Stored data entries

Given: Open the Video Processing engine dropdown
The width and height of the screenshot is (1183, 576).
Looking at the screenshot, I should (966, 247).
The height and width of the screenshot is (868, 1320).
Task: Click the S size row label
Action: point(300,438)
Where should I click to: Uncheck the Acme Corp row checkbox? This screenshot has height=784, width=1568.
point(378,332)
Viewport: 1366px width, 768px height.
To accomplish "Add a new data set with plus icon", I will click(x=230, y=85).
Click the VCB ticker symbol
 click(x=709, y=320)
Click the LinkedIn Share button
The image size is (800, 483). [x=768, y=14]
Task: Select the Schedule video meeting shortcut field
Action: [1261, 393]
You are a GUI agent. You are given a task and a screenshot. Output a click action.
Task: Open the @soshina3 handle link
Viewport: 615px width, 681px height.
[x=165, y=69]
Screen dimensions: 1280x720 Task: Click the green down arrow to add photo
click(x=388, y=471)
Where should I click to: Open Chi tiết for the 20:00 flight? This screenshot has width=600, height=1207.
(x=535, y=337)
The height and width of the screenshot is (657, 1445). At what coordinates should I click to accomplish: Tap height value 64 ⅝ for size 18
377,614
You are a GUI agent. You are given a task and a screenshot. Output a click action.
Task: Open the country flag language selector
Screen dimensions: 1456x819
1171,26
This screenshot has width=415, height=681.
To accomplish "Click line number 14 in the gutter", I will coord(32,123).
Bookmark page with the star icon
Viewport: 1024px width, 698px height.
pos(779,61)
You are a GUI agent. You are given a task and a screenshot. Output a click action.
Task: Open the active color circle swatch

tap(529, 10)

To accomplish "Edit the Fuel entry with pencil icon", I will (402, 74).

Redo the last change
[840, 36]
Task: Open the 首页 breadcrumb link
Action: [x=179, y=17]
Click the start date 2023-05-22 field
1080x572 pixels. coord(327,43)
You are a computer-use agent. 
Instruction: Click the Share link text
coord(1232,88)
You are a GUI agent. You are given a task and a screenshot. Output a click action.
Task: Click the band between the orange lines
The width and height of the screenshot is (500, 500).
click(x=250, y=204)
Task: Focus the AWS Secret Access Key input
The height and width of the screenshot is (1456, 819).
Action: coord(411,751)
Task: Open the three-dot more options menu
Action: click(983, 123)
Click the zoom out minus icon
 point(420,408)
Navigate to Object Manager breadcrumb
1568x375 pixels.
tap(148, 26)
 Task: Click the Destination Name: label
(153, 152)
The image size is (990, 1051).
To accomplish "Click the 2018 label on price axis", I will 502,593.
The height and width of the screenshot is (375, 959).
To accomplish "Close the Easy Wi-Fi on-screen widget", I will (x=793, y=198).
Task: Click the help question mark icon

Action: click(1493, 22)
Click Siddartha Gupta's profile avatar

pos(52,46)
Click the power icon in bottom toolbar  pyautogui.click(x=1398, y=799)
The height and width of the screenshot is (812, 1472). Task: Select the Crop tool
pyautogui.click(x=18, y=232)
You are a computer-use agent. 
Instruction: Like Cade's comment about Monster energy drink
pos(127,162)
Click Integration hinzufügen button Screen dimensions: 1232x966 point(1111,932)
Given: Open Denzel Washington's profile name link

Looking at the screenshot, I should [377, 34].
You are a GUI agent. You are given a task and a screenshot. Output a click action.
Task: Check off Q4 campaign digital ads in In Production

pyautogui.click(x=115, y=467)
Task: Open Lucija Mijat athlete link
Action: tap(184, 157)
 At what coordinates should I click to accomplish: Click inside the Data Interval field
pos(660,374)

# Written problem:
Can you give the rows from the line with "Viewport: 1366px width, 768px height." up to and including the line with "Action: [1261, 393]" as a numbered list, with any blank lines left out?

# Answer to this problem:
1. Viewport: 1366px width, 768px height.
2. To accomplish "Add a new data set with plus icon", I will click(x=230, y=85).
3. Click the VCB ticker symbol
4.  click(x=709, y=320)
5. Click the LinkedIn Share button
6. The image size is (800, 483). [x=768, y=14]
7. Task: Select the Schedule video meeting shortcut field
8. Action: [1261, 393]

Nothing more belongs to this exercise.